In this digitally connected world, there isn’t much that is safe anymore. This even extends to artificial intelligence and algorithms.
There’s already research into countering AI by tricking it with different data inputs, according to James Harris, chief technical officer of the Defense Intelligence Agency, who spoke during a presentation at the DoDIIS Worldwide Conference in St. Louis, Missouri, on Aug. 14.
Harris elaborated on these threats to AI, telling C4ISRNET following his presentation that what he’s seen in other spaces is that noise and other inputs can be added that make the machine respond.
When asked if these can be added or injected remotely to affect what the machine presents to the human, Harris said he was unsure about the remote aspect but that anything is possible in cyberspace.
Once a machine learns a mistake, he wondered, how does it unlearn it, and how does one make sure the machine is learning a comprehensive set of data and that humans aren’t teaching it biased information?
From the perspective of AI and machine learning, the computer would need to be trained in a particular way.
Moreover, in the government and intelligence space, the analyst must know how the machine presented its answer, often referred to as explainable AI. This is one of the big challenges Harris identified in this space, as many times creators of deep neural networks can’t say why the machine came out with its answer.

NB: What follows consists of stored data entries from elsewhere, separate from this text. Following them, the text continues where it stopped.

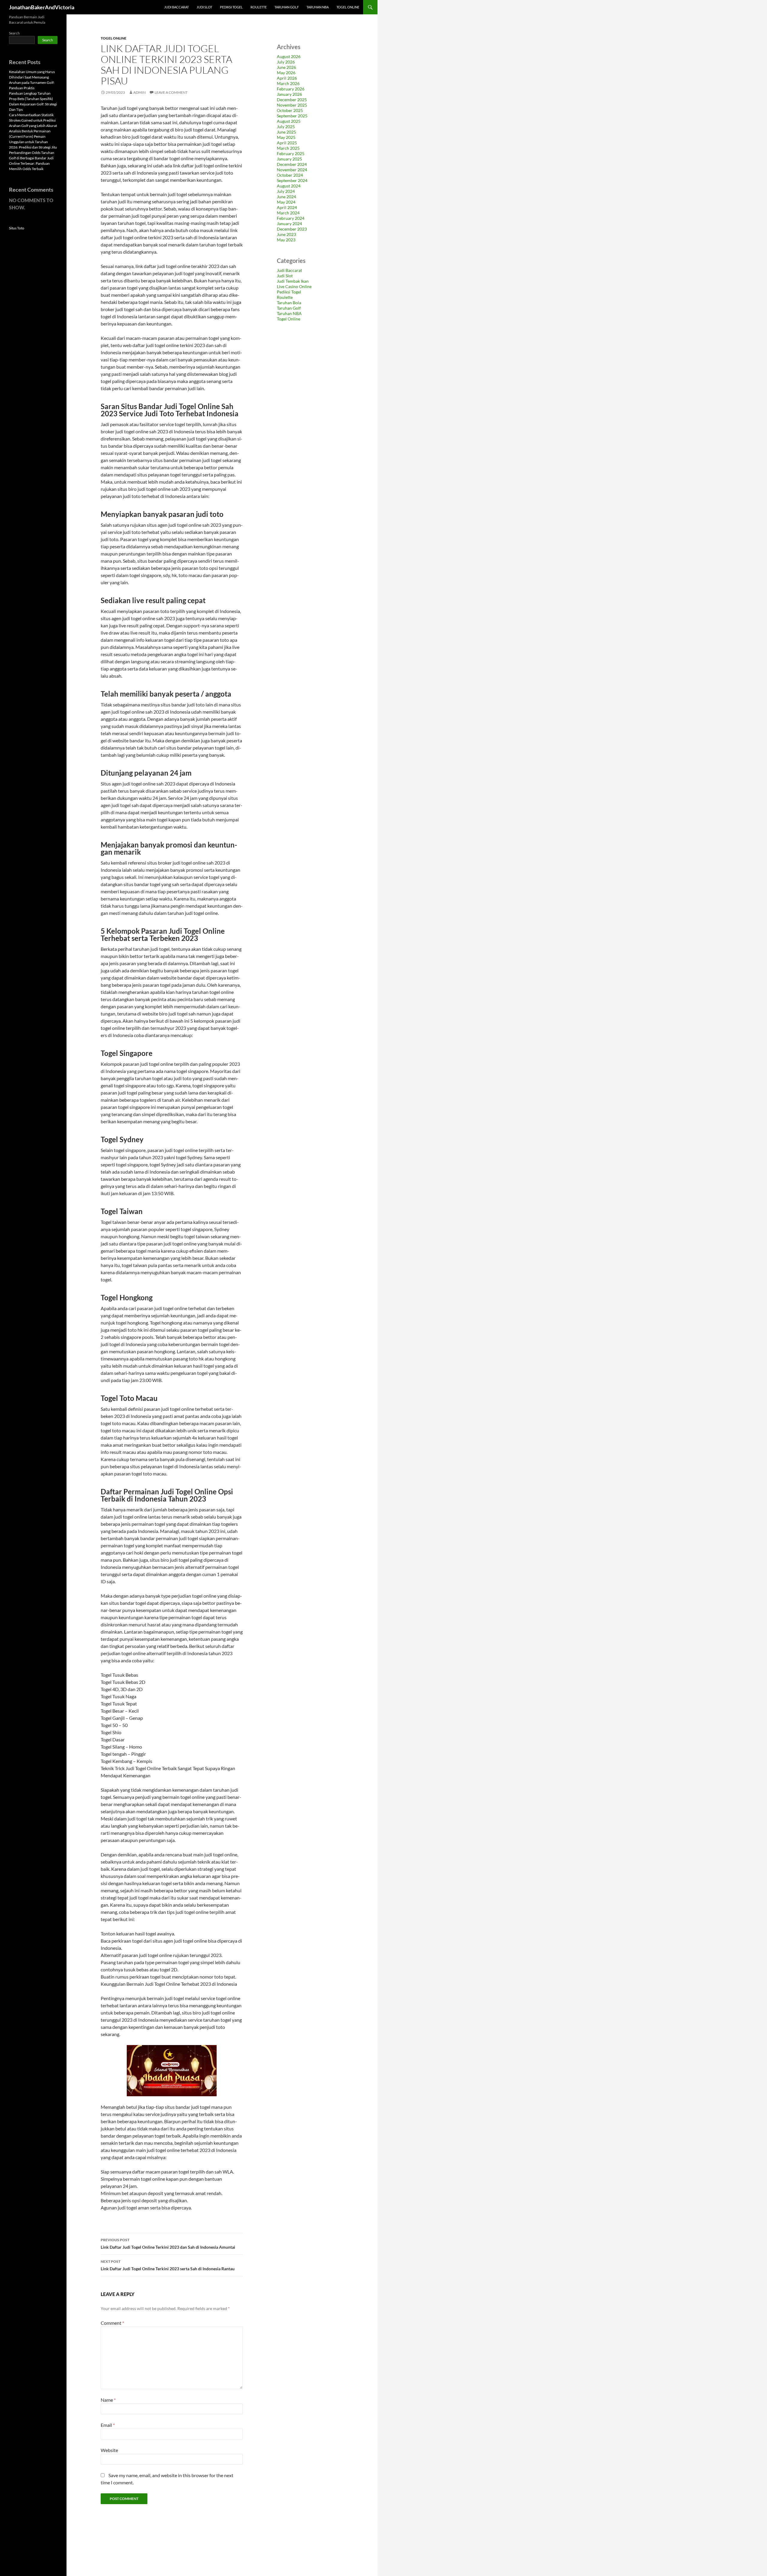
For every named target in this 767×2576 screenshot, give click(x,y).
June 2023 (286, 234)
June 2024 (286, 196)
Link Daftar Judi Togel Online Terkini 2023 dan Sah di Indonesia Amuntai (168, 2244)
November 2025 (292, 105)
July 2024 (286, 191)
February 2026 (290, 88)
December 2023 (292, 228)
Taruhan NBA (318, 7)
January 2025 (289, 158)
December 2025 (292, 99)
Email (108, 2425)
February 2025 (290, 153)
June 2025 (286, 131)
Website (109, 2450)
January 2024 (289, 223)
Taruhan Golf (286, 7)
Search (14, 33)
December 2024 (292, 164)
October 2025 (290, 110)
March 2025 (288, 148)
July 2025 (286, 126)
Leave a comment (171, 92)
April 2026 (287, 78)
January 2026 (289, 94)
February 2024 (290, 218)
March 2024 (288, 212)
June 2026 (286, 67)
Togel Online (347, 7)
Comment (112, 2323)
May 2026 (286, 72)
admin (139, 92)
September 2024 (292, 180)
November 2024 (292, 169)
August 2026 (289, 56)
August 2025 (289, 121)
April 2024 (287, 207)
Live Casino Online (294, 286)
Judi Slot (204, 7)
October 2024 (290, 175)
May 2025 (286, 137)
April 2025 (287, 142)
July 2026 (286, 61)
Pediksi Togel (231, 7)
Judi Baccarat (176, 7)
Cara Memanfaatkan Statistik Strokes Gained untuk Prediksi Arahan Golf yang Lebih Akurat (33, 120)
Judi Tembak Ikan (293, 281)
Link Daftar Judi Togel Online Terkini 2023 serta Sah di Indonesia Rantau (168, 2265)
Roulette (258, 7)
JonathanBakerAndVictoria (41, 7)
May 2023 (286, 239)
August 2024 (289, 185)
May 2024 (286, 202)
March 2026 (288, 83)
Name (108, 2400)
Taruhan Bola (289, 302)
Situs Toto (16, 228)
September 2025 (292, 115)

“In our line of business, that’s unacceptable,” he said. “Analysts need to be able to explain why the machine came out with the answers if they’re going to use that answer.”
For example, he provided an anecdote about a recent demonstration of the accuracy of a deep neural network to see if the machine could distinguish the difference between a dog and a wolf.
The machine was able to tell the difference using provided photos, but when analysts dug into how the machine generated its answer, they discovered the computer learned that wolves have snow in the picture and that’s what it was keying off of, rather than the physical differences between a dog and a wolf.
When training these machines, it is important to understand what that machine is doing, Harris added.
“I think were we are in the evolution where the analyst can use that as a decision aid, maybe the machine looked at something from a different perspective that the analyst didn’t consider and that should open up that aperture of the analysts, but certainly there are some other areas where we’re expecting faster processing and faster speed,” he said.